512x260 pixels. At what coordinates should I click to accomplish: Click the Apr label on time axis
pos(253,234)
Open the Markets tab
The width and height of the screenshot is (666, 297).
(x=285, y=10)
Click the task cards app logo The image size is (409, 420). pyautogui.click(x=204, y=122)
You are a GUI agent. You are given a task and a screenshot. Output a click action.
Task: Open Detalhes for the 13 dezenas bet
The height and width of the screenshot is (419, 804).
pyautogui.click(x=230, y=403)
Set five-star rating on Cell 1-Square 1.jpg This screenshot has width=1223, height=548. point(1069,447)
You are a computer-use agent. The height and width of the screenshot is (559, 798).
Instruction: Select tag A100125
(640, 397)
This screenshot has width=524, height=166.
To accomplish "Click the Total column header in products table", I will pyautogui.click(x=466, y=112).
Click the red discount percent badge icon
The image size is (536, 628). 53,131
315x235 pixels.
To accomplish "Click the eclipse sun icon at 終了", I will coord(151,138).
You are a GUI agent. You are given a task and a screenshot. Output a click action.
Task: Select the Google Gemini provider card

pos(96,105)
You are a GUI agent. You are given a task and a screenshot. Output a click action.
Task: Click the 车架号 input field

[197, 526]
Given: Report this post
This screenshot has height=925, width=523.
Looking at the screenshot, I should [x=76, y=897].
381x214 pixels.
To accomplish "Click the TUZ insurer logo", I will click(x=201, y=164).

====================

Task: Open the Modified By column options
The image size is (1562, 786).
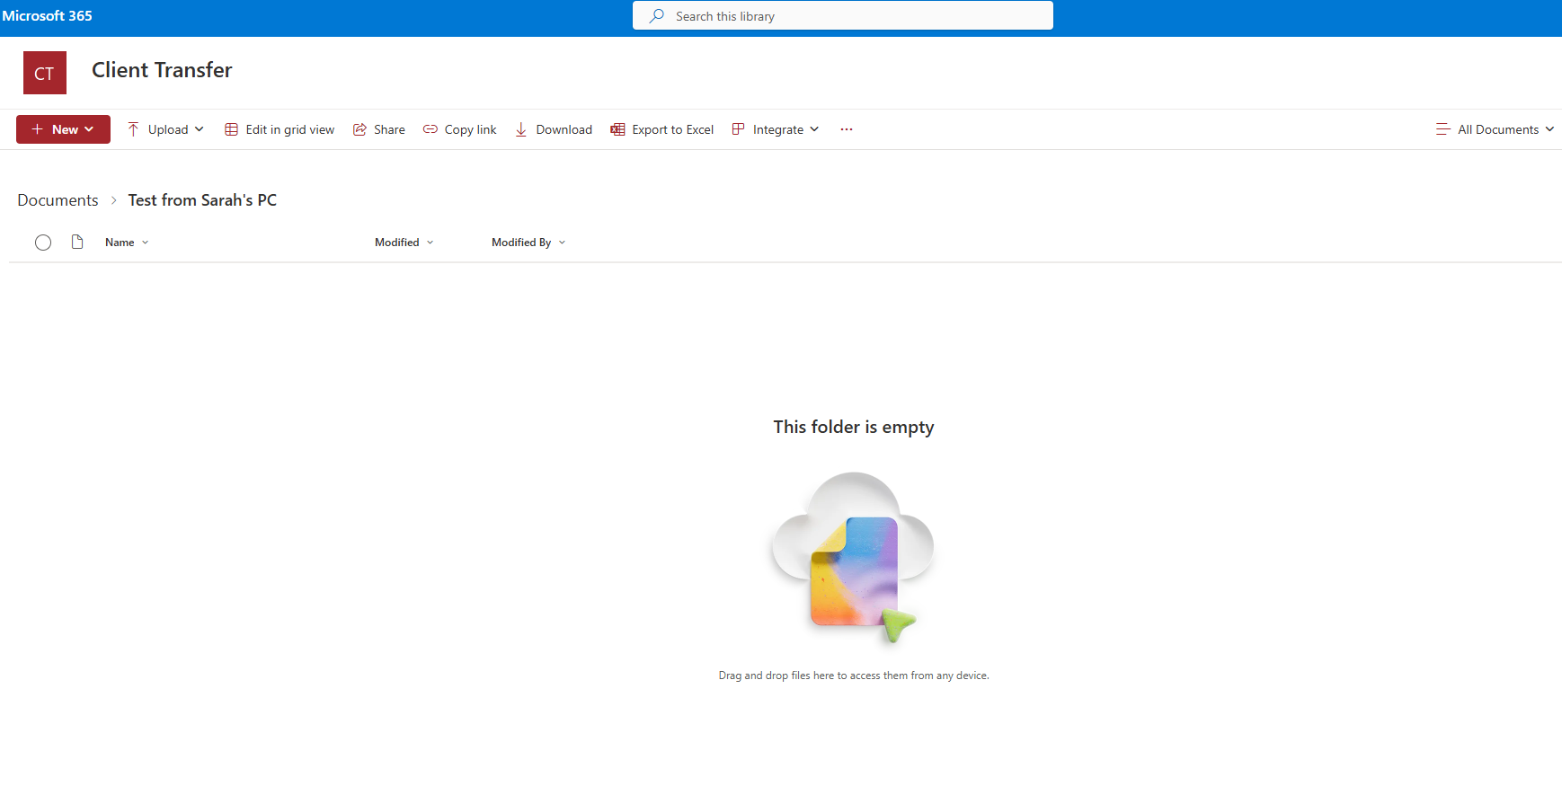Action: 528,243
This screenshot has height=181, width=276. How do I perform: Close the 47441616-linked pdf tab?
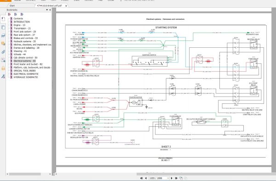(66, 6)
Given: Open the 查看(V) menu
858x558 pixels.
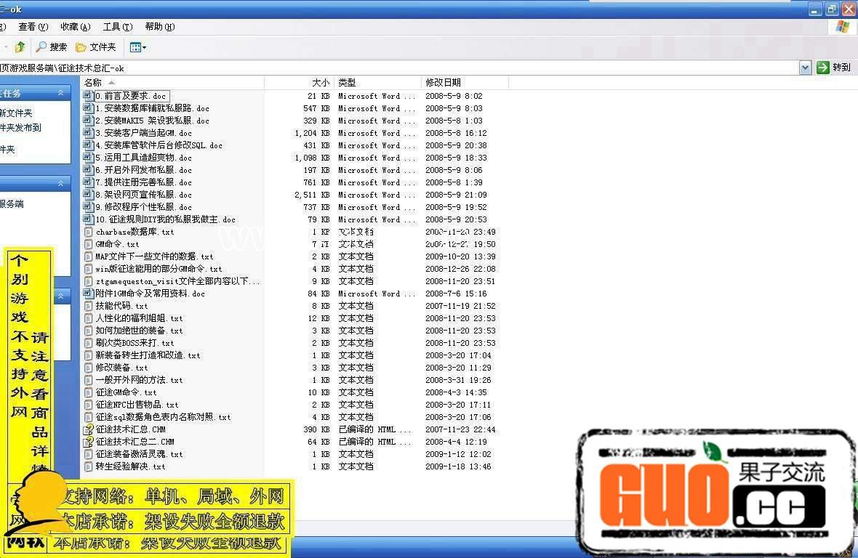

====================

What you are asked to do: Copy whichever lines in the listing above contain the word "Open".

Written answer:
Open the Markets tab
Task: Open Detalhes for the 13 dezenas bet
Task: Open the Modified By column options
Given: Open the 查看(V) menu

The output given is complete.